The line that contains "The height and" marks the start. Please set it down, with every later line of the data, exactly and without pictures.

(Stored items)
---------------

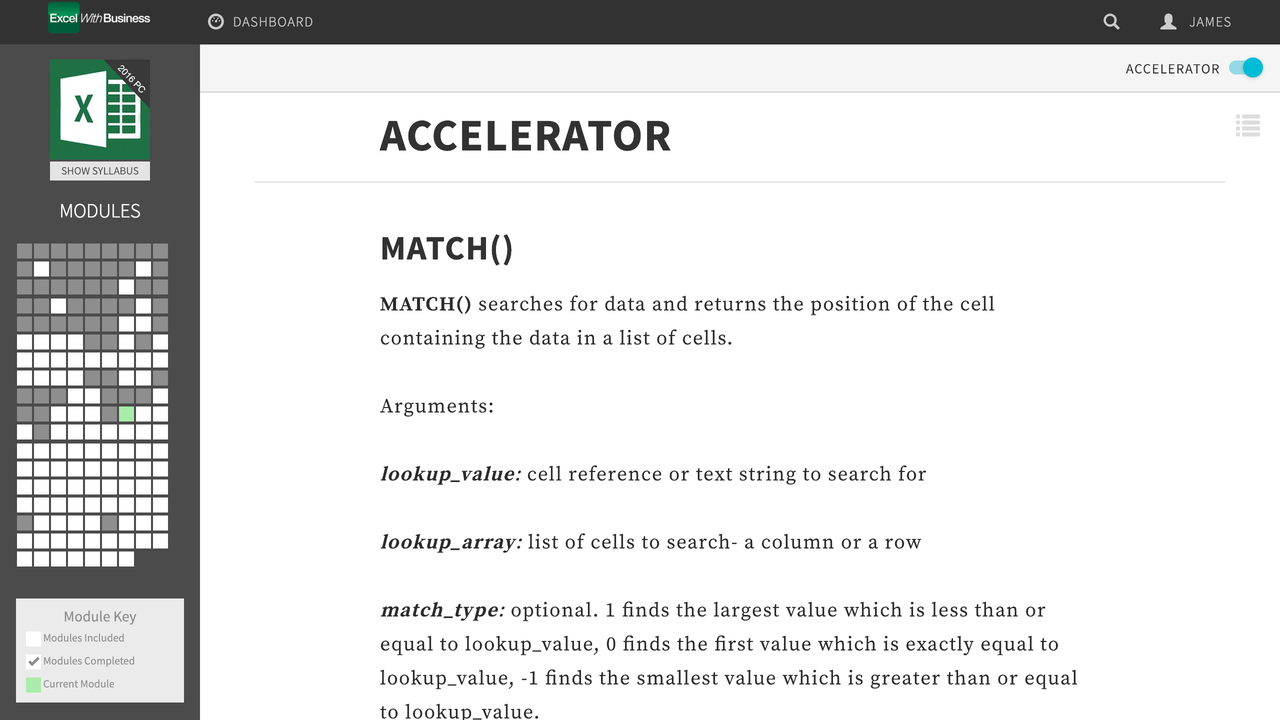
Task: Turn off the Accelerator switch
Action: (1246, 68)
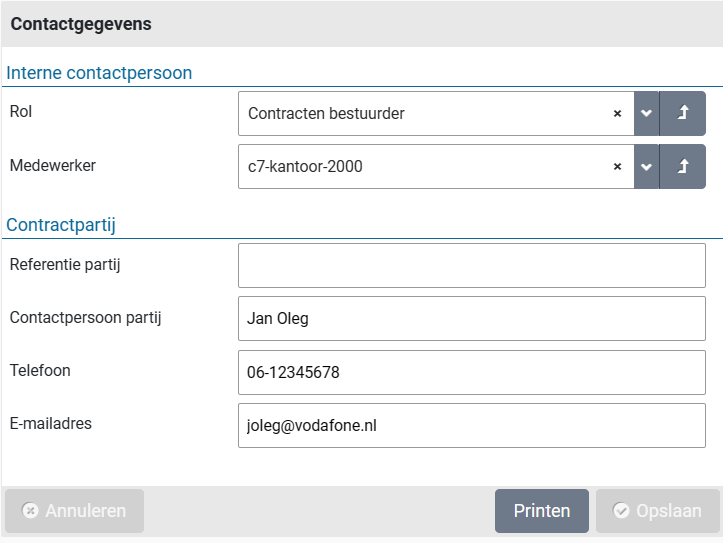723x543 pixels.
Task: Clear the selected Rol value
Action: click(617, 114)
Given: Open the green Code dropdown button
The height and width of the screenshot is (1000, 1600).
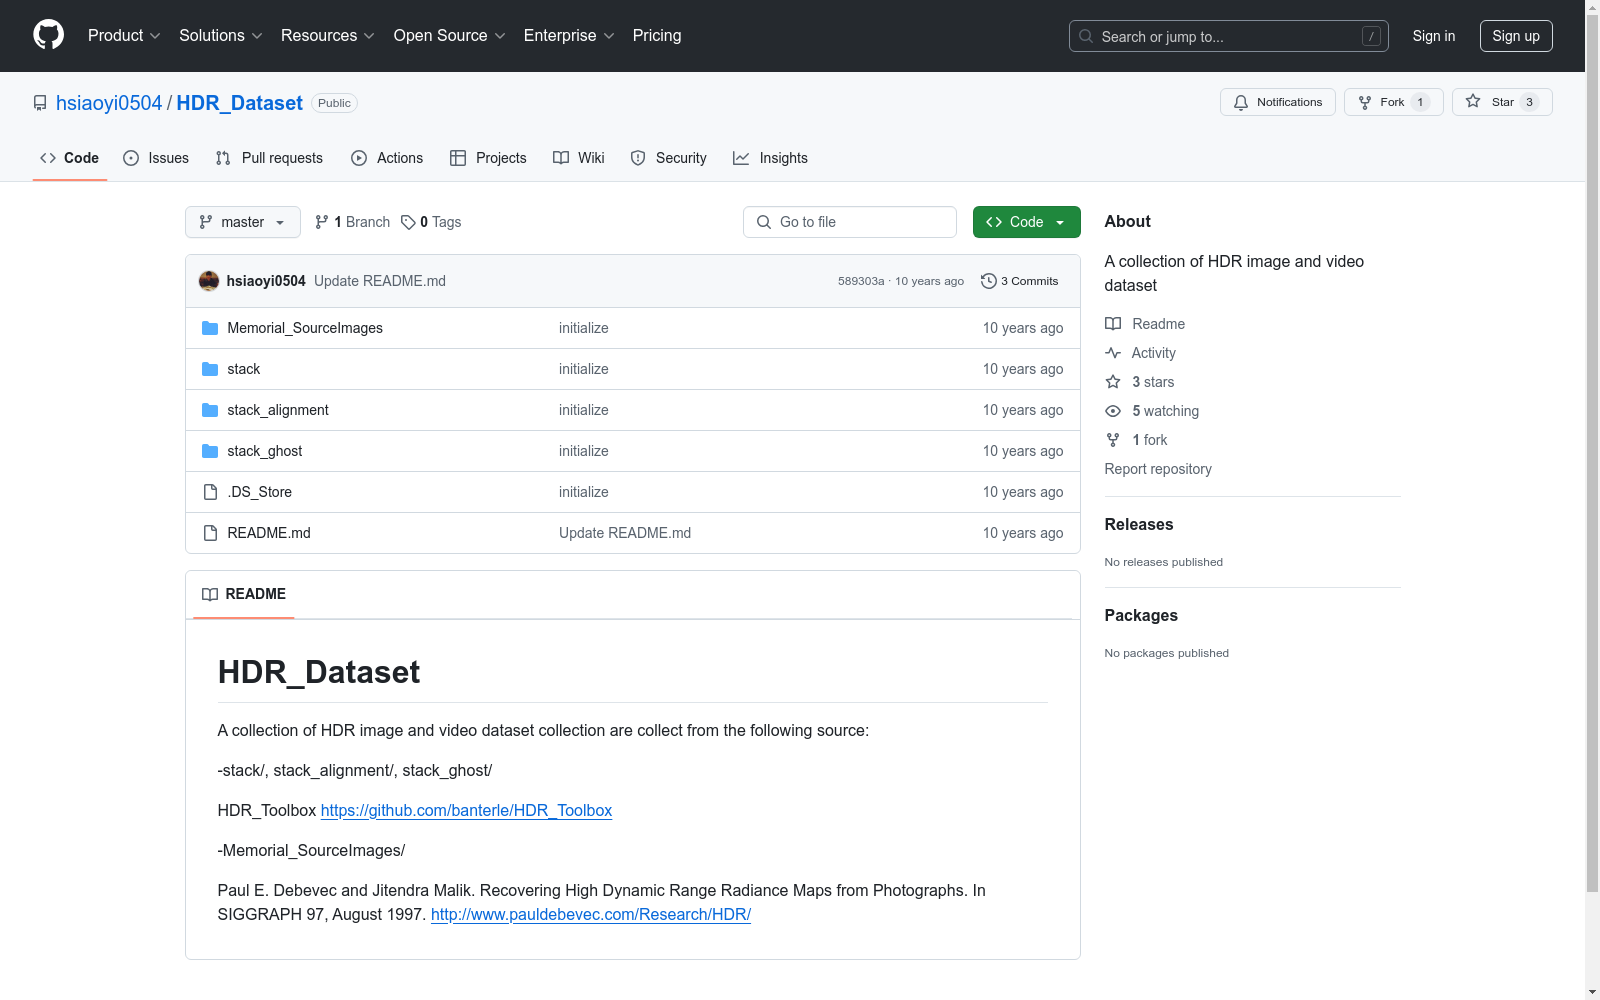Looking at the screenshot, I should tap(1026, 222).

---------------

■ Task result:
The height and width of the screenshot is (1000, 1600).
Looking at the screenshot, I should tap(1026, 222).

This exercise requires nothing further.